Barring a last-minute delay by the government, the target date for U.S. full-power TV broadcast stations to discontinue analog transmissions and transmit only digital is Feb. 17. The so-called DTV, or digital television, transition (www.dtv.gov) means that viewers who receive conventional analog TV channels via over-the-air antenna must get a digital-to-analog converter box, or a new digital TV set, or subscribe to cable or satellite. One hopes most U.S. cable operators long ago prepared for the DTV transition, ensuring an uneventful Feb. 17 for existing cable subs.

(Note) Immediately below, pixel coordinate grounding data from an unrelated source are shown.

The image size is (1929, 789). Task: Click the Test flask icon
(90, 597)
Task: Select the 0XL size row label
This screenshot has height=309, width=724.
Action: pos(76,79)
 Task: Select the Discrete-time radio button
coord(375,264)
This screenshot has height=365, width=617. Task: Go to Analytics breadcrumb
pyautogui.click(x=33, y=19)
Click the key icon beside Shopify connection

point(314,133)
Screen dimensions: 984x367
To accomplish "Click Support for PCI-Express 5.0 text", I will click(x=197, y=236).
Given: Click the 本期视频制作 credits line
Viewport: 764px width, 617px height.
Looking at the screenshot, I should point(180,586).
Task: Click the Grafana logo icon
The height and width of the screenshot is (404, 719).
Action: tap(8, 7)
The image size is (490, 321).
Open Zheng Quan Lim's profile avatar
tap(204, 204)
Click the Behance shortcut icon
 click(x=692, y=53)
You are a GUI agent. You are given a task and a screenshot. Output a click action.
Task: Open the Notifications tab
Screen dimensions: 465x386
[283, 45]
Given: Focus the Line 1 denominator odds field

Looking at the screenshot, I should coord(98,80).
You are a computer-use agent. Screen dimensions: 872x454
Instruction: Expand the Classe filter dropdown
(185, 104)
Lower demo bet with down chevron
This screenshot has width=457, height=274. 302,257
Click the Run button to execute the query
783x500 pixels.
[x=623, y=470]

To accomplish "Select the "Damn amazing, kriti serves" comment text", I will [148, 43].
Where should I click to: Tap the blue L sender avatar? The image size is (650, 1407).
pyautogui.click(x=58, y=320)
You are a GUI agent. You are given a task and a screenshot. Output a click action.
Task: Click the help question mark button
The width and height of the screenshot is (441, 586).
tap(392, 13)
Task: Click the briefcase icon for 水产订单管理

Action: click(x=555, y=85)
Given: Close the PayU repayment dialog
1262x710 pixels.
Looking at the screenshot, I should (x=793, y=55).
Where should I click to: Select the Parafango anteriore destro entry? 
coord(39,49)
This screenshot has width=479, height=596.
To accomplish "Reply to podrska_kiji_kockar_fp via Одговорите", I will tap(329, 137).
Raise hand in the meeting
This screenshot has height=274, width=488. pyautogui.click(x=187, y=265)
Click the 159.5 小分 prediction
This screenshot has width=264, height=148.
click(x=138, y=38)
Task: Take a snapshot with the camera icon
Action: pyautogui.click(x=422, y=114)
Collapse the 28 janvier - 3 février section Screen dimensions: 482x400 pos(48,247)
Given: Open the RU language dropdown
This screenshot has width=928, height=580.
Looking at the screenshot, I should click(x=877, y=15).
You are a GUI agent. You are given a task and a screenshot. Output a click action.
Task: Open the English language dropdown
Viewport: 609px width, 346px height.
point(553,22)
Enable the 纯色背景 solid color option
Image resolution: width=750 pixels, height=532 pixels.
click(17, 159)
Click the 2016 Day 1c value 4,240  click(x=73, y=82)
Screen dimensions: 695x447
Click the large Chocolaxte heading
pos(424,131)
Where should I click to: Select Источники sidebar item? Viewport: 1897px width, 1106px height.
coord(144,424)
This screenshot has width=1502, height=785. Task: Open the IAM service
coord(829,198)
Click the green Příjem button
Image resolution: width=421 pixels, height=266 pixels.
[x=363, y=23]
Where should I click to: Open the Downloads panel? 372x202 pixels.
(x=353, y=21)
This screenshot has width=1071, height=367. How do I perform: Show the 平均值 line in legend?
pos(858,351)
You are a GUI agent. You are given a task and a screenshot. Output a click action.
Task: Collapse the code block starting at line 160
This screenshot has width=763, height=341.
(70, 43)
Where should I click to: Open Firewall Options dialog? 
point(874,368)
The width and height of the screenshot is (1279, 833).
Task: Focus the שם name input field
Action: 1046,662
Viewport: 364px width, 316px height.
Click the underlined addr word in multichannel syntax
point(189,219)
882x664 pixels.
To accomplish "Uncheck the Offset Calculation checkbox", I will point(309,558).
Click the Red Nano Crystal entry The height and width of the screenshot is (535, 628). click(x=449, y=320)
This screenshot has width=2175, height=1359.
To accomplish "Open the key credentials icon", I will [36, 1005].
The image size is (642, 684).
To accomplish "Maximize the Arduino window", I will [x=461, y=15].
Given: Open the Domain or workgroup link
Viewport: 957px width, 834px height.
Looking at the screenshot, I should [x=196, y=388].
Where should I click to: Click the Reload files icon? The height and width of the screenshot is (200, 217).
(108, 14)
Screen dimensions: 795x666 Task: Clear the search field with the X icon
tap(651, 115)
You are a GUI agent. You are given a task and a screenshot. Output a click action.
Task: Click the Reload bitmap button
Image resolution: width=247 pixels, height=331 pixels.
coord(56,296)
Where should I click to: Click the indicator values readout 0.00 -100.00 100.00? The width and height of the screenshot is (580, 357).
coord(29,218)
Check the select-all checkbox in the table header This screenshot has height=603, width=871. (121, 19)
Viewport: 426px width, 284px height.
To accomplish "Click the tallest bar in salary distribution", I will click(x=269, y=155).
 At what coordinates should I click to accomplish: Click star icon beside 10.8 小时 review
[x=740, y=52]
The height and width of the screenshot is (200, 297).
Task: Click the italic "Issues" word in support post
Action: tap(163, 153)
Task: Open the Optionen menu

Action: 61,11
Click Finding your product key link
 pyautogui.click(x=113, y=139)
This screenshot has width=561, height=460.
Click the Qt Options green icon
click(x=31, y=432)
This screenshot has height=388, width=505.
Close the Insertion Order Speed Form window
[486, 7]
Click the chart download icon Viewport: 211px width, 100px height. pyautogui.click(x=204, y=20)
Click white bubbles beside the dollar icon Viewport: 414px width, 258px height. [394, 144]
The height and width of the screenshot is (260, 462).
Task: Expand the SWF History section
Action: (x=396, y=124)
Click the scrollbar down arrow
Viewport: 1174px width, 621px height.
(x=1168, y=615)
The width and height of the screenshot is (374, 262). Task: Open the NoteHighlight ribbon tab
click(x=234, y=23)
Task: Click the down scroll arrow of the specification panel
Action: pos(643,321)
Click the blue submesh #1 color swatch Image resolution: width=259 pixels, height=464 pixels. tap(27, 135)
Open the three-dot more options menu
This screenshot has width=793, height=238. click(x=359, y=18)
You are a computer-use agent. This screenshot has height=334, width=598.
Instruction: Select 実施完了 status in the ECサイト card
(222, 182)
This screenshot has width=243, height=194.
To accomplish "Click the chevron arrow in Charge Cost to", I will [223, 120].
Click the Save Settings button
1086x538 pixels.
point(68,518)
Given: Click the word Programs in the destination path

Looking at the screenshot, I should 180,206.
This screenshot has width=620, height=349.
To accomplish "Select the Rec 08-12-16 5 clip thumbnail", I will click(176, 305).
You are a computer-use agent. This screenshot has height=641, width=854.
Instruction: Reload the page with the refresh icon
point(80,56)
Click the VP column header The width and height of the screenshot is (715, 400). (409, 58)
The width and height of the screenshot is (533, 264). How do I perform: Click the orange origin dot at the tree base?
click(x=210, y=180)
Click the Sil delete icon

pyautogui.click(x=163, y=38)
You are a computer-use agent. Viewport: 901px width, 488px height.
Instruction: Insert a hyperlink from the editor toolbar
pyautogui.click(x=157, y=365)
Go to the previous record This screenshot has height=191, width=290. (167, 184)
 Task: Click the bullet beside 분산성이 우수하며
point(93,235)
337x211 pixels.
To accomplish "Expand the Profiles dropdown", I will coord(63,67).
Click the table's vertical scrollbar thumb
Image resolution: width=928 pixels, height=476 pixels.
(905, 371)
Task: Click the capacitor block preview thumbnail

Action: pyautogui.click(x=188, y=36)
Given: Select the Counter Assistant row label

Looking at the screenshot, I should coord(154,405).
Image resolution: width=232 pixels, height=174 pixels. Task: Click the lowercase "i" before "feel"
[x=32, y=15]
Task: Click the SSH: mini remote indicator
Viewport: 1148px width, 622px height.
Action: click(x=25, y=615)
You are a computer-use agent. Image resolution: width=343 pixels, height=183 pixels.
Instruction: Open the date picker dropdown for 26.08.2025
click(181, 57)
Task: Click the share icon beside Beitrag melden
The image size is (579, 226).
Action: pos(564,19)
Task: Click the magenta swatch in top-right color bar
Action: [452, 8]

There will no doubt be a fair number of non-subscribers who, for whatever reason, will be surprised to find that their favorite over-the-air analog TV channels disappear on the transition date. It’s not for a lack of trying to educate the public. I’ve seen numerous instances of local TV stations and cable companies broadcasting information about this for quite some time, and it’s been covered extensively on the Web, by newspapers and magazines, radio, and even local consumer electronics stores. Still, there will be some who never got the word. This may well represent an opportunity for cable to pick up a few new subs.
Gremlins It’s also an opportunity for technical performance challenges with long-time gremlins ingress and direct pickup (DPU) interference. Here I’m referring to downstream problems, particularly ingress and DPU from over-the-air digital TV signals. For the technical purists, what I’m referring to as digital – whether an over-the-air broadcaster’s 8-VSB (8-level vestigial sideband) or a cable operator’s 64- or 256-QAM (quadrature amplitude modulation) digitally modulated signal – actually is analog RF. For a good tutorial on 8-VSB, see the paper by Harris Corp. Broadcast Division’s David Sparano at http://download.harris.com/app/public_download.asp?fid=505.

Granted, ingress or DPU interference from over-the-air digital signals isn’t new; many operators have experienced this since a handful of TV broadcasters started transmitting digital signals a few years ago. Other types of ingress and DPU in the downstream from sources such as paging transmitters, two-way radios and the like have been with us for a long time. The digital TV signals present some new challenges, largely because of their noise-like nature.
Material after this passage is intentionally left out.